Former Wallabies captain and Denhams Beach resident John Thornett MBE has died aged 83, in Denhams Beach.
One of the greatest figures in Australian rugby history, Thornett remarkably played almost every position in the forward pack during an illustrious 37-Test career from 1955-63.
After debuting as a flanker against the All Blacks in Wellington in 1955, Thornett moved into the second row after 15 Tests before playing out his international career in the front row.
It is good to get hit hard early; you are right into it thenJohn Thornett
He never lost his respect for the All Blacks – speaking to the Bay Post/Moruya Examiner about the World Cup in 2015, he had nothing but praise for the side.
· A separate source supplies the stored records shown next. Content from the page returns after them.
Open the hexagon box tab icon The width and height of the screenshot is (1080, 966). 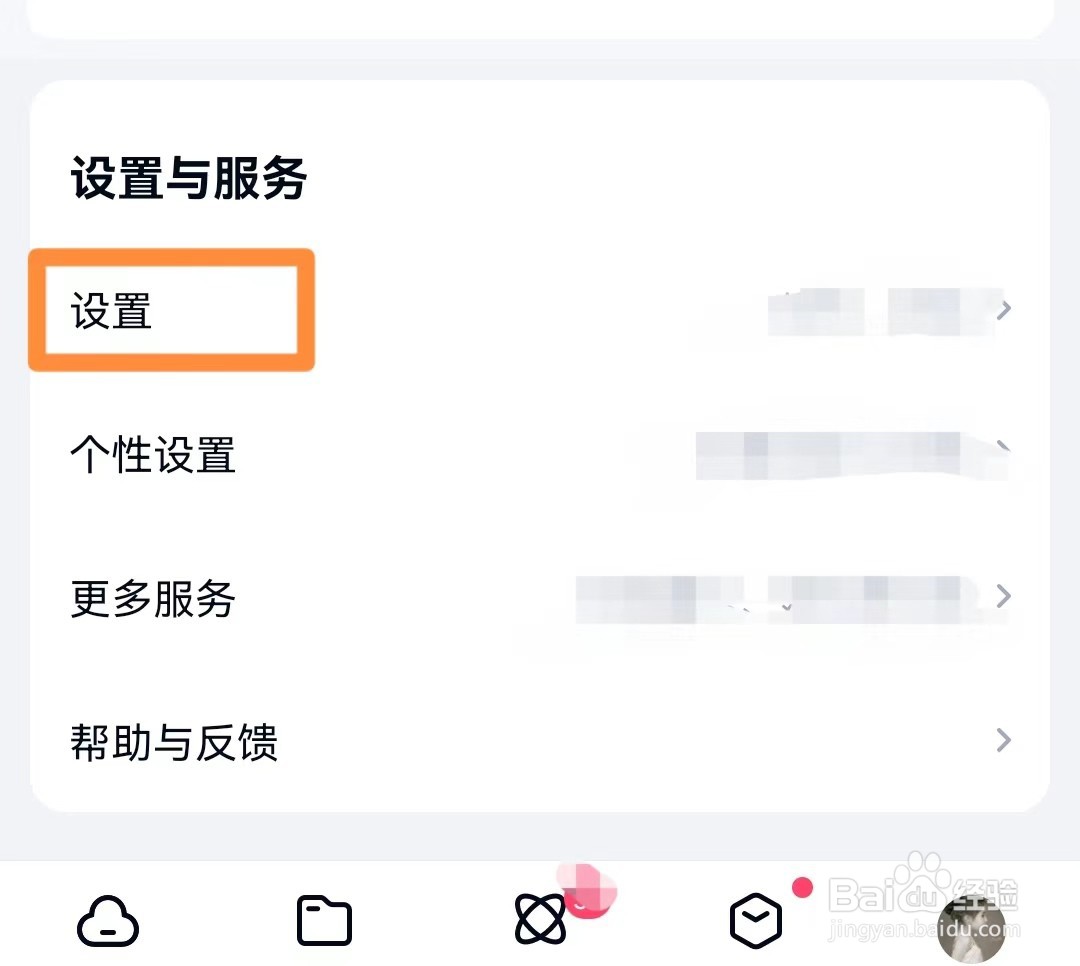coord(756,921)
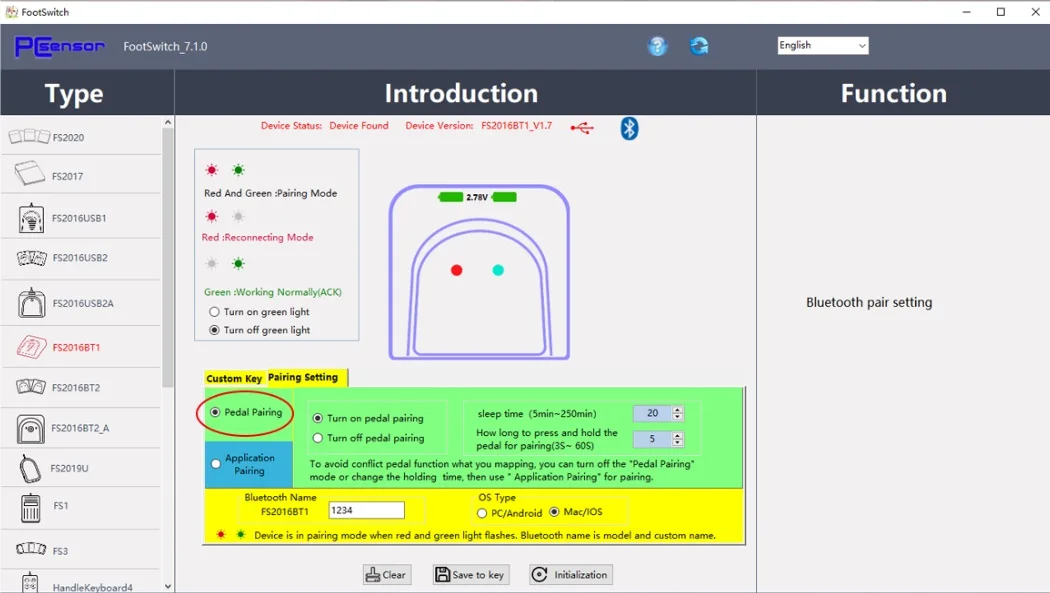Open the English language dropdown
This screenshot has width=1050, height=593.
[823, 46]
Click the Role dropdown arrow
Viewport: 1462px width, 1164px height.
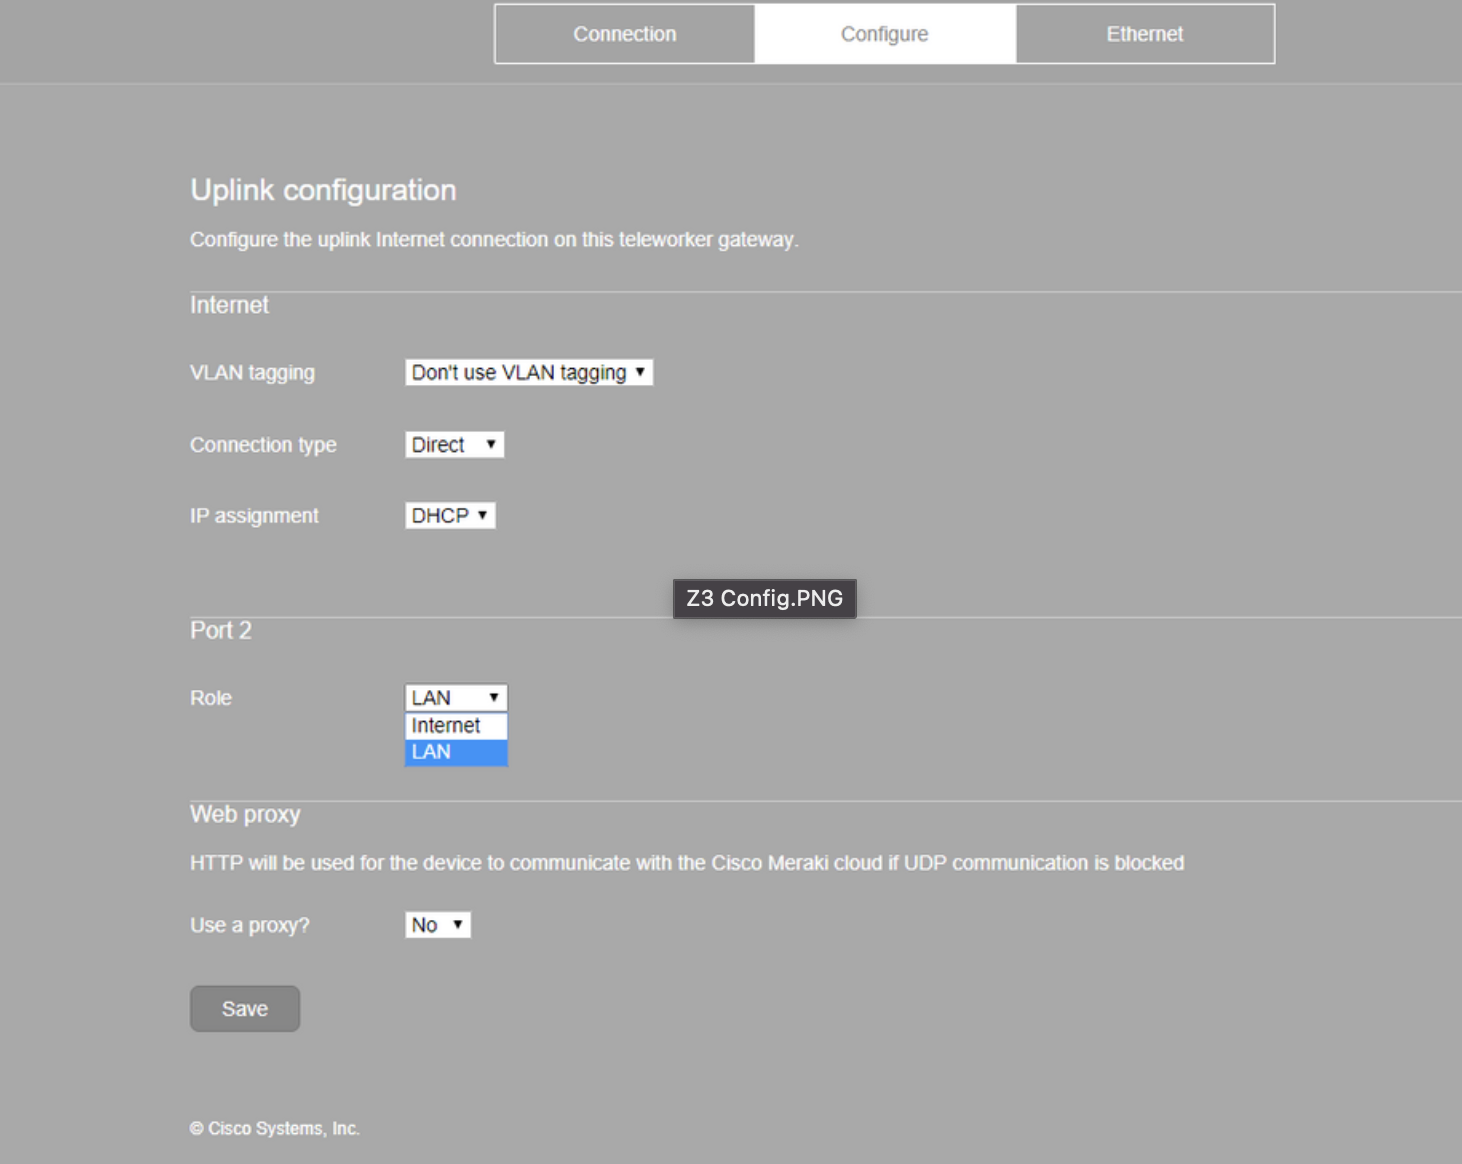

“They are the hardest opponents in the world, and I have great admiration for them,” he said.
“It didn’t matter whether you played them in New Zealand or elsewhere, they were always hard.”
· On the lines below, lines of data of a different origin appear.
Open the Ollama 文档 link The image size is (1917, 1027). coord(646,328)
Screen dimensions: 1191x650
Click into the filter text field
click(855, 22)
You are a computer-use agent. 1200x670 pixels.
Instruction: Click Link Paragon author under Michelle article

He said New Zealand and South Africa were always his toughest opponents, and named All Black Colin Meads as the greatest player he ever faced.
“He was the epitome of a rugby player,” he said.
“He was a really hard man, and I only missed two tackles, and one was on him. I bounced off him like a fly.”
Born in 1935, John graduated from Sydney Boys High School as school captain and excelled at swimming and rowing, as well skippering the 1st XV rugby team.
John also represented NSW at water polo in the mid to late 1950s - but his great love was rugby.
He played with both Sydney University and Northern Suburbs Rugby Club before touring New Zealand with the Australian Universities team in 1954.
He made his NSW Waratahs and Wallabies debuts in 1955 and first captained Australia on the 1961 trip to South Africa.
From 1963 to 1967, Thornett was entrenched as Australia's leader, captaining the Wallabies more times than any player to that point in Test history.
Mr Thornett came from a talented family, to say the least.
His brother Dick was a triple international, representing Australia in rugby union (where he played alongside John), rugby league and water polo, and other brother Ken played 12 rugby league tests for Australia.
His best advice for athletes? Get nervous, and get hurt early.
“If you didn’t get nervous, you didn’t play well,” he said.
“It is good to get hit hard early; you are right into it then.”
Thornett died at Opal Denhams Beach on Friday, January 4, morning with his wife by his side.